3.5 stars out of five

Every frame a pearl

Michael Winterbottom’s take on the life and death of Daniel Pearl is a rich study of parallels. With the outcome already in the public domain, the focus shifts to the doomed couple’s back-story and the complicated trail of—mainly—facts from the kidnapping on January 23, 2002 to the horrific video that shattered any remaining hope both for the Wall Street Journal reporter and the prospect that political executions will ever be eradicated—there is more chance of “solving” climate change than convincing all of mankind to make love not war.

Contrasts abound:

In the opulent Karachi house rented by Muslim/Indian Asra Nomani and whose “tenants” include Mariane (Angelina Jolie) and Daniel Pearl, an executive chef prepares succulent meals washed down with vintage wines (the vinegar joke brings one of the few chuckles) even as the gleaming slab-floors are hand-washed by a woman who should be retired with at least the basic necessities.

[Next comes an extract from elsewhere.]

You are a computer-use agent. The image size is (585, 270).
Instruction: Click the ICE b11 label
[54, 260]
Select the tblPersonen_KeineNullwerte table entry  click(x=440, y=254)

Pearl is kidnapped—allegedly—by virtue of being an inquisitive American whose country stands accused of housing Taliban/al-Qaeda “detainees” in squalid conditions in Guantanamo Bay—“Improve conditions for those prisoners and we’ll improve our hostage’s conditions and, perhaps, spare his life” is the general thrust of the captors’ demands.

Depending on who you believe, Pearl is either an agent for Mossad or the CIA; equally unclear is whether his abductors are Muslim extremists or the Indian version of the CIA. (Ironic here is that both Pearls seek journalistic truth—colleagues of their profession report every slant on the story; some even announce Daniel’s death prematurely on Super Bowl Sunday.)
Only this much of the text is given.